Bu kuruntular bu şekilde uzayıp gider. Oysa çocuğu daha imtihana bile girmemiştir. Din ahlakından uzak olan her insan yaşamı boyunca bu tür boş kuruntulara kapılmaktan uzak duramaz. Elbette bunun bir sebebi vardır. Kuran'da insanların boş kuruntulardan kurtulamamalarının sebebinin şeytanın telkinlerine kulak vermek olduğu şöyle haber verilmiştir:
Onları -ne olursa olsun- şaşırtıp-saptıracağım, en olmadık kuruntulara düşüreceğim…. (Nisa Suresi, 119)
Yukarıdaki ayette görüldüğü gibi boş kuruntulara kapılan, Allah'ı unutan ve düşünmeyen bir insan aslında daima şeytanın telkinlerine açıktır.
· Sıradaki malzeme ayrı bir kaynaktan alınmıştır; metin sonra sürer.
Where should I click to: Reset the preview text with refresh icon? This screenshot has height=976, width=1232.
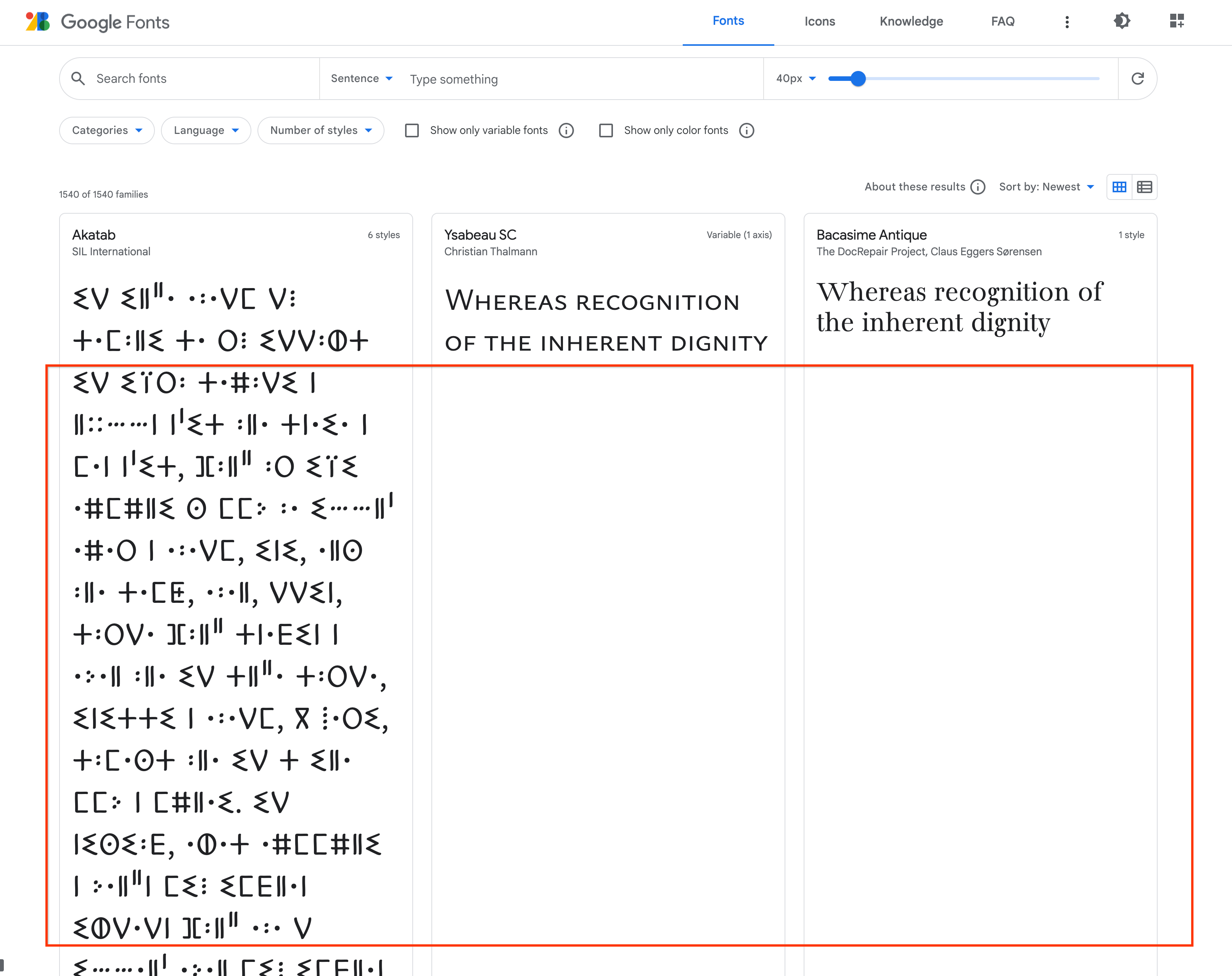(x=1137, y=78)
Diğer bir deyişle bir insan dünya hayatına kanarak iradesini kullanmaz, vicdanlı davranmaz ve kendini olayların akışına bırakırsa tamamen şeytanın kontrolü altına girer. Şeytanın en belirgin özelliklerinden biri de insanlara vesvese ve kuruntular vermesidir. İşte zihinlerde kurgulanan bu kuruntular, karamsarlık ve "ya şöyle olursa ben ne yaparım?" endişeleri şeytanın telkinleri ile oluşur.
Ama Allah bu durumdan kendilerini kurtarabilmeleri için insanlara yol göstermiştir. Kuran'da şeytandan bir vesvese geldiğinde insanlara Allah'a sığınmaları ve düşünmeleri bildirilmektedir:
(Allah'tan) Sakınanlara şeytandan bir vesvese eriştiğinde (önce) iyice düşünürler (Allah'ı zikredip-anarlar), sonra hemen bakarsın ki görüp bilmişlerdir. (Şeytanın) Kardeşleri ise, onları sapıklığa sürüklerler, sonra peşlerini bırakmazlar. (Araf Suresi, 201-202)
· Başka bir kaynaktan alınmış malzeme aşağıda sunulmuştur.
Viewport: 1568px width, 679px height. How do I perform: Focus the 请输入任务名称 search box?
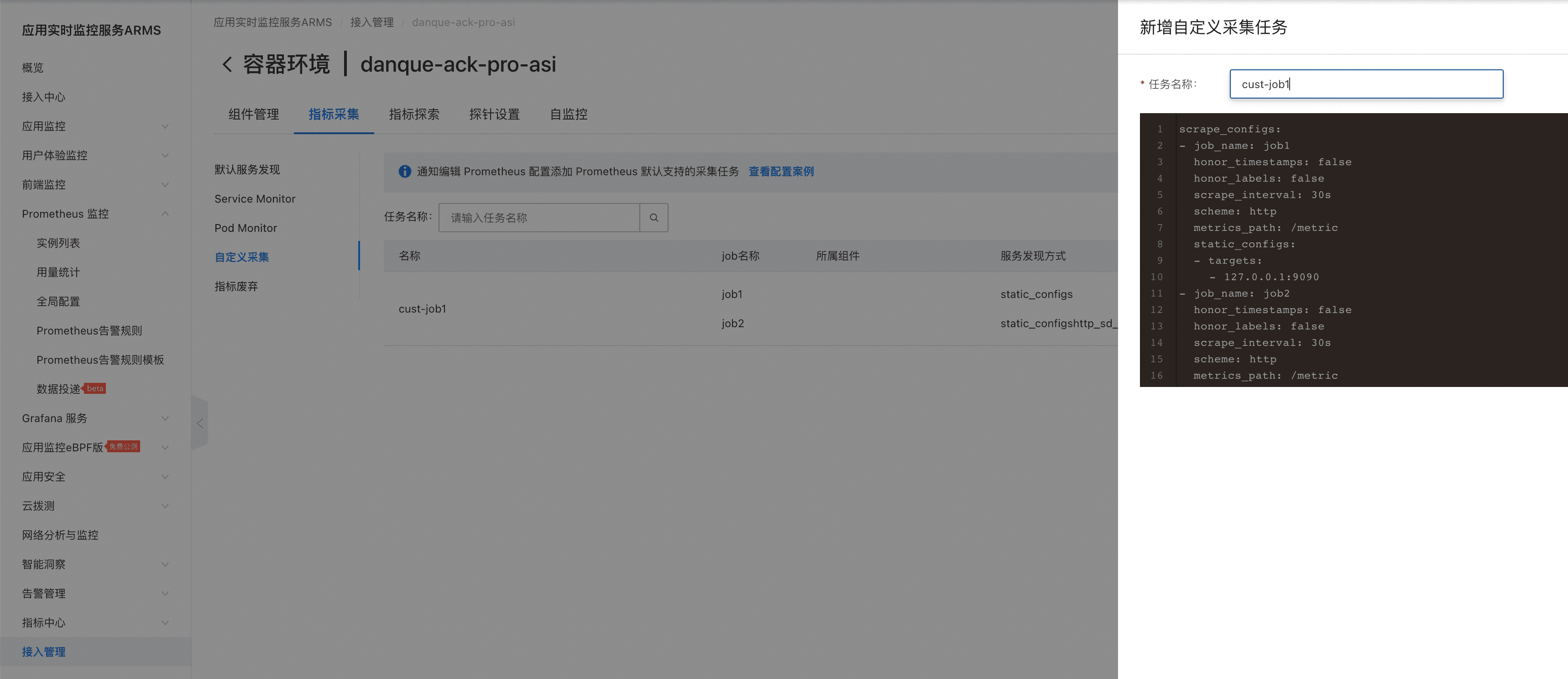(538, 218)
Ayetlerde de haber verildiği gibi düşünen insan doğru olanı görür, düşünmeyen insan ise şeytan onu nereye sürüklerse oraya gider.
Önemli olan bu tarz düşüncelerin insana hiçbir fayda sağlamadığını, aksine gerçekleri, önemli olayları düşünmelerini engellediğini bilmek ve zihni bunlardan arındırmaktır. İnsan ancak boş düşüncelerden arınmış bir zihinle gereği gibi düşünebilir. Bu şekilde Allah'ın Kuran'da emrettiği gibi, "boş şeylerden yüz çevirmiş" olur.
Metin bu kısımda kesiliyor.